───── 読解文

抗生物質の処方4割が不適切「薬剤耐性菌」による死亡原因に
医師が処方する抗生物質の43%は、不必要または不適切な場合に処方されているという調査結果が発表され、波紋が広がっています。抗生物質の過剰な処方はすでに世界で大きな問題を引き起こしていますが、薬剤を無駄にしているのはもちろん、抗生物質が効かない薬剤耐性菌の出現の大きな原因になっていると考えられているからです。
抗生物質はバクテリア(細菌)を死滅させたり、増殖を防いだりする。つまりバクテリアが原因の病気に効果があります。ところがバクテリアではなく、ウイルスによるインフルエンザや普通の風邪に対しても不必要に処方されることが多いと調査は指摘しています。
米オレゴン州立大学で行われた調査では、2015年に医師の診察を受けた2万8000件のケースを分析しました。抗生物質は全体の13%の患者に対し処方され、その57%が適切に処方されていましたが、25%は上気道のウイルス性感染症など、バクテリア感染とは関係ない病気に対して不必要に処方。残り18%は処方の理由に関して十分な記録が残されていない不適切な処方だったとしています。
これを全米規模の数字に換算すると、実に2400万通もの不必要または不適切な抗生物質の処方箋が出されていることになります。

──────────
───── 提供資料

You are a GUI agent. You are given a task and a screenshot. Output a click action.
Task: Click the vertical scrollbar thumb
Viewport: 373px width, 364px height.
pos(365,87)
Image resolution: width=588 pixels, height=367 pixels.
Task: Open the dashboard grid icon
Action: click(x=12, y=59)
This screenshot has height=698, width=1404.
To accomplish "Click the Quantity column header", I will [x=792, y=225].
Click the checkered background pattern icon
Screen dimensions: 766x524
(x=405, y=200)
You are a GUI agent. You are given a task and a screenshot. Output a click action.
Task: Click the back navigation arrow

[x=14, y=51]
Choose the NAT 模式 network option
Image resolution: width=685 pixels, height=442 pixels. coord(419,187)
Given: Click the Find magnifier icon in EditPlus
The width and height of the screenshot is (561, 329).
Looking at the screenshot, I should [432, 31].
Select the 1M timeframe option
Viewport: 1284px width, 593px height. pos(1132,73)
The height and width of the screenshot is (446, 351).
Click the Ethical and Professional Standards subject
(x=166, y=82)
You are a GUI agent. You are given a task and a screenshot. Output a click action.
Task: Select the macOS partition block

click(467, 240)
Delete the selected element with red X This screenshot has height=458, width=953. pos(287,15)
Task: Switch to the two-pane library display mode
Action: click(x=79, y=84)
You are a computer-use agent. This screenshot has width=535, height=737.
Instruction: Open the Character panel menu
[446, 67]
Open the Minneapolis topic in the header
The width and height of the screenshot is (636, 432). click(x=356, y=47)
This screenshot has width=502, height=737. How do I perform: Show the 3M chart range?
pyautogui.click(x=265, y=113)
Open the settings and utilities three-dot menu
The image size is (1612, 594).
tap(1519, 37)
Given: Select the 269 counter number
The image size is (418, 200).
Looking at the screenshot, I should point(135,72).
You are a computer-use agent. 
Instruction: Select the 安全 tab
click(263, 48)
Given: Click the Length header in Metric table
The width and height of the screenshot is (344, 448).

──────────

* 課題一覧 *
a) 抗生物質の記事のうち、「抗生物質はバクテリア(細菌)」から始まり「出されていることになります。」で終わる部分を、そのまま打ち直してください。
b) 抗生物質の記事について、次の問いに答えてください。
(i) 調査はどこの大学で行われましたか？
(ii) 調査で分析されたのは何件のケースですか？
(iii) 全米規模に換算すると、不必要または不適切な抗生物質の処方箋は何通出されていることになりますか？
これらのレコードは今回の作業には関係しません。

* 課題別の解答 *
a)
抗生物質はバクテリア(細菌)を死滅させたり、増殖を防いだりする。つまりバクテリアが原因の病気に効果があります。ところがバクテリアではなく、ウイルスによるインフルエンザや普通の風邪に対しても不必要に処方されることが多いと調査は指摘しています。
米オレゴン州立大学で行われた調査では、2015年に医師の診察を受けた2万8000件のケースを分析しました。抗生物質は全体の13%の患者に対し処方され、その57%が適切に処方されていましたが、25%は上気道のウイルス性感染症など、バクテリア感染とは関係ない病気に対して不必要に処方。残り18%は処方の理由に関して十分な記録が残されていない不適切な処方だったとしています。
これを全米規模の数字に換算すると、実に2400万通もの不必要または不適切な抗生物質の処方箋が出されていることになります。

b)
(i) 米オレゴン州立大学
(ii) 2万8000件
(iii) 2400万通